Estimates in the Bloomberg survey of 69 economists ranged from 53 to 57.7. The group’s measure includes industries that range from utilities and retail to health care, housing and finance. The non-manufacturing index averaged 54.7 last year, compared with 54.6 in 2012 and the strongest reading since 2006.
Stocks fluctuated after the services report and another that showed factory orders climbed in November. The Standard & Poor’s 500 Index rose 0.1% to 1,833.49 at 10:23 a.m. in New York.
Orders placed with U.S. manufacturers increased 1.8% in November after a 0.5% decline a month earlier that was smaller than initially reported, Commerce Department data showed today.
The ISM’s measure of new orders in the service industries decreased to 49.4 last month, the lowest since May 2009, from 56.4 in November. Among industries other than real estate reporting declining demand were mining, transportation and warehousing, food services and entertainment and recreation. Six industries reported growth in orders, including retail trade, construction and finance.
A gauge of employment in non-manufacturing industries rose to 55.8 from a six-month low of 52.5 in November. Business activity eased to 55.2 from 55.5, the report showed.
The ISM’s manufacturing index, issued Jan. 2, eased to 57 in December from 57.3 a month earlier, which was the highest level since April 2011. Measures of orders and employment advanced, with the latter reaching its highest level since June 2011.
Motor vehicle dealers were among those benefiting from stronger auto sales in 2013. U.S. auto sales increased 7.6% last year to 15.6 million, the best for the industry since 2007, even as December purchases fell short of analysts’ estimates, rising 0.3% to 1.36 million, according to Autodata Corp. Cold weather may have kept buyers from dealers’ lots.
The housing recovery has also been a bright spot for the economy, creating jobs and driving demand for home-related goods. Construction spending climbed 1% in November, the Commerce Department said last week, with outlays reaching the highest point since March 2009. Though rising mortgage rates have slowed the pace of purchasing, a lack of inventory is keeping builders busy.
“The fundamental drivers of a housing recovery remain in place, although conditions are not as favorable as they were six months ago,” said Jeffrey T. Mezger, chief executive officer at Los Angeles-based KB Home, in a Dec. 19 earnings call. “Resale inventory levels have been slowly increasing but still remain low by historical standards. Affordability is at attractive levels, demographics remain strong and there’s pent-up demand due to delayed household formation.”
Federal Reserve Chairman Ben S. Bernanke said in a Jan. 3 speech in Philadelphia that the headwinds that have held back the economy may be abating.
“The combination of financial healing, greater balance in the housing market, less fiscal restraint, and, of course, continued monetary policy accommodation bodes well for U.S. economic growth in coming quarters,” he said in prepared remarks.
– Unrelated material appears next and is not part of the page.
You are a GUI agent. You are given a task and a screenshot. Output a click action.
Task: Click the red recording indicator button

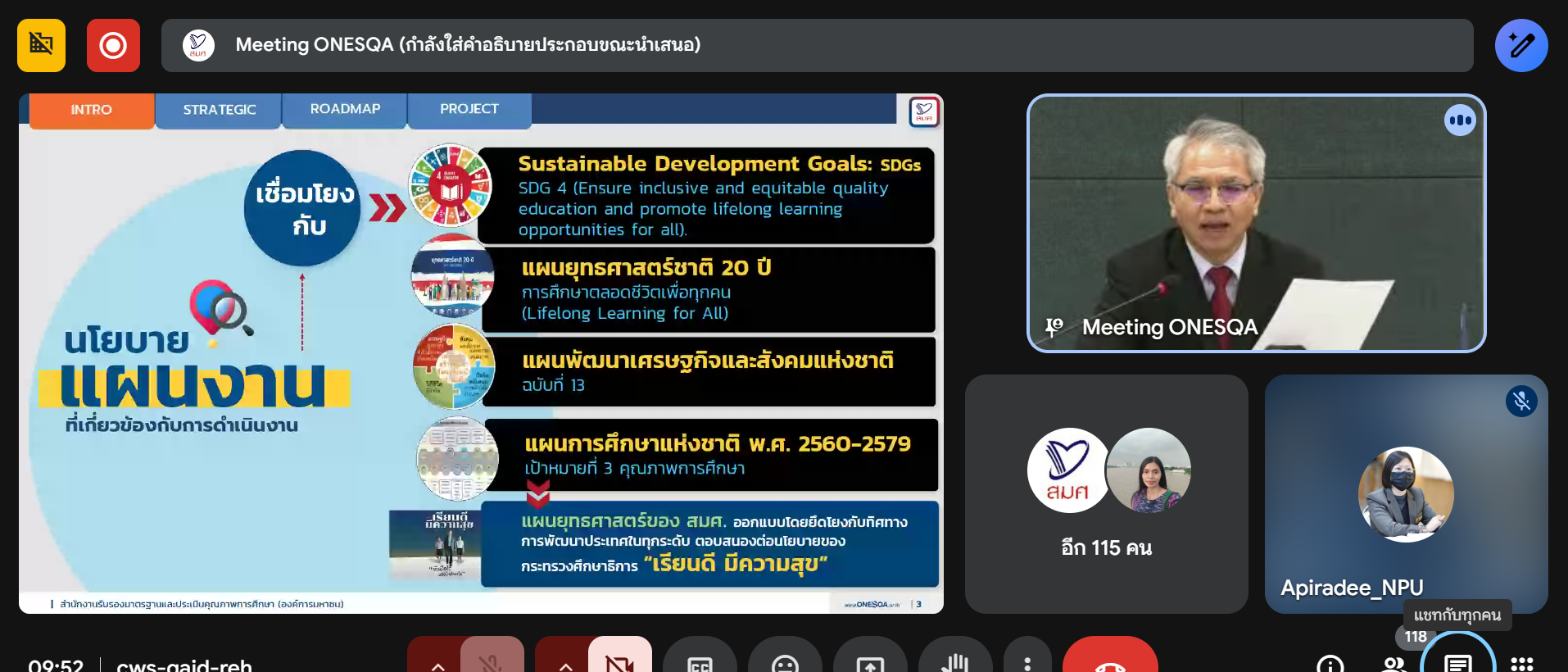point(113,46)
A stronger economy and improvement in the labor market prompted the Fed to dial back its bond-buying program aimed at bolstering the expansion. The central bank announced in December that it would reduce its monthly purchases to $75 billion from $85 billion.
December employment data, due out at the end of this week, is projected to show the job market sustained momentum. The median forecast in a Bloomberg survey calls for a 195,000 increase in payrolls.